Master of Science in Electrical Engineering - (M.S.)

Department

Electrical and Computer Engineering

First Advisor

Nirwan Ansari

Second Advisor

Ali N. Akansu

Third Advisor

John D. Carpinelli

Abstract

Most traffics over the existing ATM network are generated by applications running over TCP/IP protocol stack. In the near future, the success of ATM technology will depend largely on how well it supports the huge legacy of existing TCP/IP applications.
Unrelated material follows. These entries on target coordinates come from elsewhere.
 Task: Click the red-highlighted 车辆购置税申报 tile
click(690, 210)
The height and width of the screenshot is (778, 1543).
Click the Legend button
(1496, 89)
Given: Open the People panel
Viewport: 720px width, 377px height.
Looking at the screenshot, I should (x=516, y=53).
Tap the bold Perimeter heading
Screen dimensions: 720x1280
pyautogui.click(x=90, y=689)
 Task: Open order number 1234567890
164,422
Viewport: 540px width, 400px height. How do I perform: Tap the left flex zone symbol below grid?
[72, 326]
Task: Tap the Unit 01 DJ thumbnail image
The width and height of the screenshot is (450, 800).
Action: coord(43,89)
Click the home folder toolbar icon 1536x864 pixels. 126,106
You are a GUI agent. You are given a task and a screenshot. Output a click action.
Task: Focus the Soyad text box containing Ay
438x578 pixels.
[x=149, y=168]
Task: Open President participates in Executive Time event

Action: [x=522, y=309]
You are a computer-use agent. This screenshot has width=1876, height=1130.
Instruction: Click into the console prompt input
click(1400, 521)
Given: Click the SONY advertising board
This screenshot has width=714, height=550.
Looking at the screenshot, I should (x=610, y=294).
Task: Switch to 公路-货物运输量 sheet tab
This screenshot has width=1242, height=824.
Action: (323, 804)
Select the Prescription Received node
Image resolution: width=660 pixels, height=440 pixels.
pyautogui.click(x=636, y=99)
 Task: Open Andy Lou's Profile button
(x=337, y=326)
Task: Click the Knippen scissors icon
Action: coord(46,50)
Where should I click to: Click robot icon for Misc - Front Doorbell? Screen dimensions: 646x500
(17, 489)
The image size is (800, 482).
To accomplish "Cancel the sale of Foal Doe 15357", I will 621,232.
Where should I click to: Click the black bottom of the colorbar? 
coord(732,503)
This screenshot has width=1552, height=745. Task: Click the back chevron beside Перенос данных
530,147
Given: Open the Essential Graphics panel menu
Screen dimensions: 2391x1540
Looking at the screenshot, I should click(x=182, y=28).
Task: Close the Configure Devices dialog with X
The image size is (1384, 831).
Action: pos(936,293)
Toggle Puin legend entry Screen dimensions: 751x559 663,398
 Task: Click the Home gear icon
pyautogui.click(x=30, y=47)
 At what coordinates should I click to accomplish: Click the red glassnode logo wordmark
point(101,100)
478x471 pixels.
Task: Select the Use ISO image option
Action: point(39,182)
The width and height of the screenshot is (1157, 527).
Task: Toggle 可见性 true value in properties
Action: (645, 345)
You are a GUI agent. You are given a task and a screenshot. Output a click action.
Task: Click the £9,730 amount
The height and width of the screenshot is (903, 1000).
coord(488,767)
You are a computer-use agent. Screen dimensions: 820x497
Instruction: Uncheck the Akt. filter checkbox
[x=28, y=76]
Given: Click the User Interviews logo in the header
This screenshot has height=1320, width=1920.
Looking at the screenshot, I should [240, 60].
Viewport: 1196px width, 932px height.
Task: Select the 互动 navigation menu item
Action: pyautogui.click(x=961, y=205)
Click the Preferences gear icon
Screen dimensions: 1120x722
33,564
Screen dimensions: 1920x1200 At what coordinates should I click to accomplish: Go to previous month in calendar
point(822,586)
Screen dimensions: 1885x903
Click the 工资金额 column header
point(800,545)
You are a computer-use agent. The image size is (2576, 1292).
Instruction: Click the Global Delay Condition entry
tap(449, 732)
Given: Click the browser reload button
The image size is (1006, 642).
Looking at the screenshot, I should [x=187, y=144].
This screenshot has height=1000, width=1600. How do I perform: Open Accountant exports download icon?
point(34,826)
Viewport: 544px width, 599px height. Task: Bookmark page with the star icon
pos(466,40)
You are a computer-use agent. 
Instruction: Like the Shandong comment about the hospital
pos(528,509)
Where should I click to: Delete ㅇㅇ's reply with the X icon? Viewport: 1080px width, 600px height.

In this thesis, we study and compare the performance of TCP/IP traffic running on different rate based ABR flow control algorithms such as EFCI, ERICA and FMMRA by extensive simulations. Infinite source-end traffic behavior is chosen to represent, FTP application running on TCP/IP. Background VBR traffic with different ON-OFF frequency is introduced to produce transient network states as well as congestion. The simulations produce many insights on issues such as: ABR queue length in congested ATM switch, source-end ACR (Allowed Cell Rate), link utilization at congestion point, efficient end to end TCP throughput, the TCP congestion control window size, and the TCP round trip time. Based on the simulation results, zero cell loss switch buffer requirement of the three algorithms are compared, and the fairness of ABR bandwidth allocation among TCP connections are analyzed. The interaction between the TCP layer and the ATM layer flow and congestion control mechanism is analyzed. Our simulation results show that in order to get a good TCP throughput and affordable switch buffer requirement, some kind of switch queue length monitoring and control mechanism is necessary in the ABR. congestion algorithm.